提供データ —
* * * * *
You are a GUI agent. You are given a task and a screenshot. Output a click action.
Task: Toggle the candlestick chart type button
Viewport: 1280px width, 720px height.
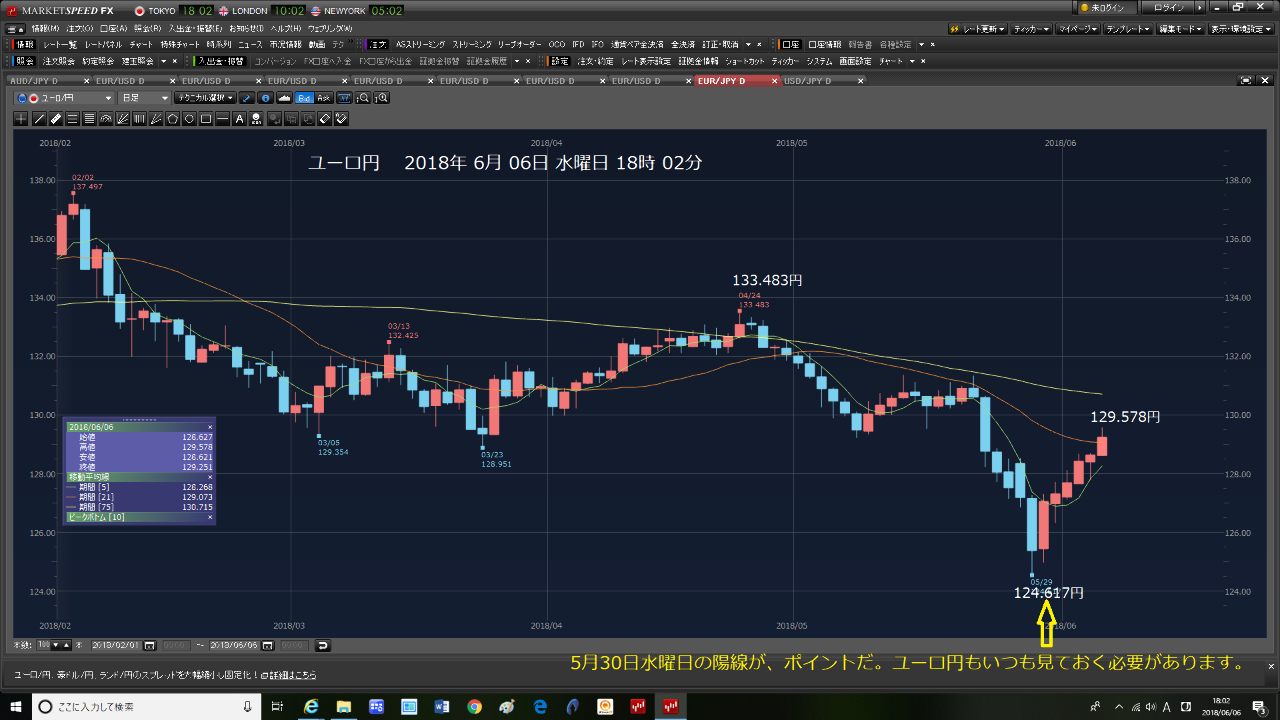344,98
* * * * *
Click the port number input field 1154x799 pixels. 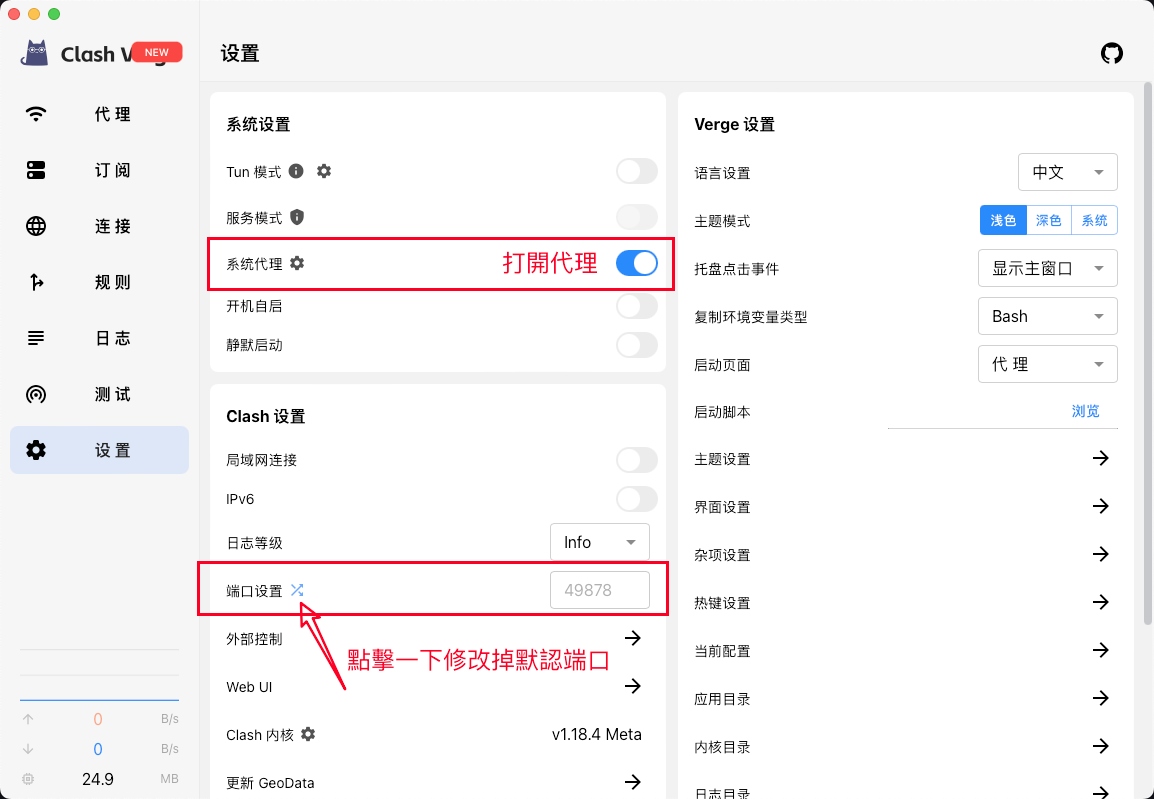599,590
* * * * *
上のデータで、文字列「Output」を含む行はいくつあるか答えてください。大文字と小文字は区別し、数だけを書いてください。

1